Reputation: 1158
I should say that although I'm learning glmnet for this problem, I've used the same dataset with other methods and it has worked fine.
In this process, I split my data into training and test sets, all formatted as matrices, and glmnet builds the model without complaining. However, when I try to run a prediction on the holdout set, it throws the following error:
glmfit <- glmnet(train_x_mat,train_y_mat, alpha=1)
glmpred <- predict(glmfit, s=glmfit$lambda.1se, new = test_x_mat)
# output:
Error in cbind2(1, newx) %*% nbeta :
Cholmod error 'A and B inner dimensions must match' at file ../MatrixOps/cholmod_ssmult.c, line 82
However, I know that x_train
and x_test
have the same number of columns:
ncol(test_x)
[1] 146
ncol(train_x)
[1] 146
I'm fairly new to glmnet; is there something more I need to do to make it cooperate?
Here are the dimensions. Apologies for posting the vectors originally. This may be more at the heart of it.
dim(train_x_mat)
[1] 1411 208
dim(test_x_mat)
[1] 352 204
Which is strange, because they are created this way:
train_x_mat <- sparse.model.matrix(~.-1, data = train_x, verbose = F)

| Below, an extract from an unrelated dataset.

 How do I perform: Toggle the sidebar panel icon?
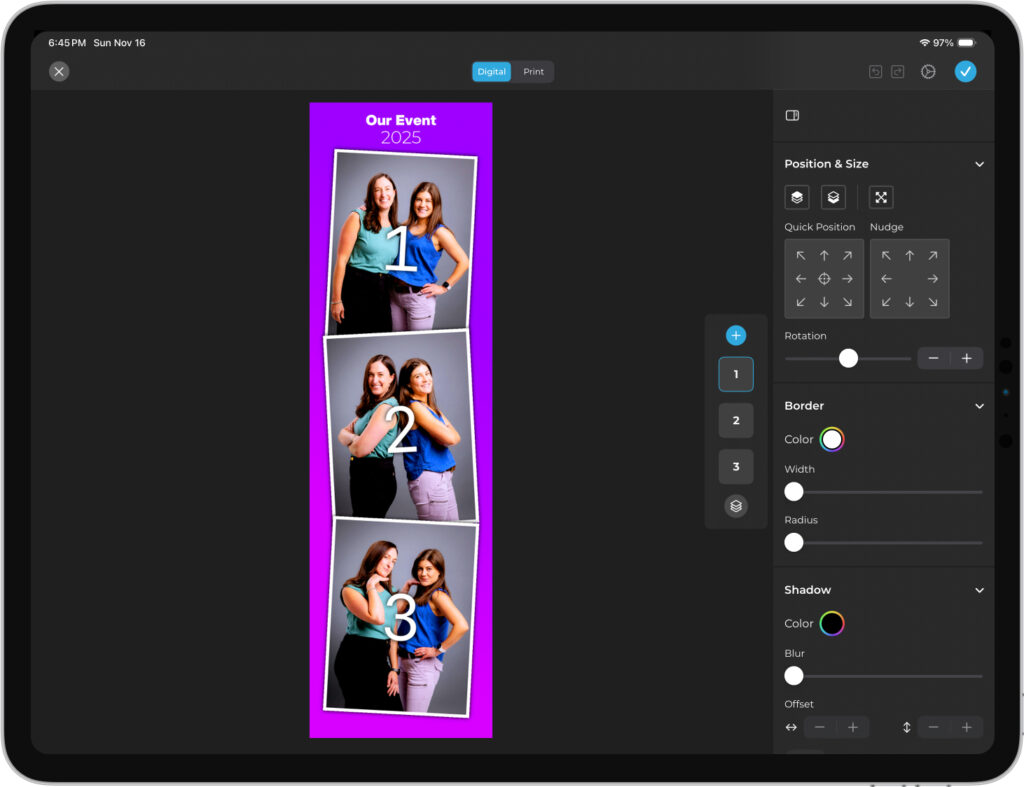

test_x_mat <- sparse.model.matrix(~.-1, data = test_x, verbose = F)
Upvotes: 2
Views: 2017
Reputation: 1158
For anyone else who's running into this problem even though it seems like they shouldn't be, the issue is specifically with R's sparse.model.matrix
. It will separate each level of a factor and give it its own column. Thus, if your dataset isn't particularly large, your training data and testing data could have different columns.
A solution, then, is to either add extra, blank columns to whichever matrix needs them, or else remove the columns that aren't shared by both. Of course, if you're building a model and expecting new data, the former is preferable. But anyway, the whole problem is a sign that your dataset is too small for the job.
Upvotes: 4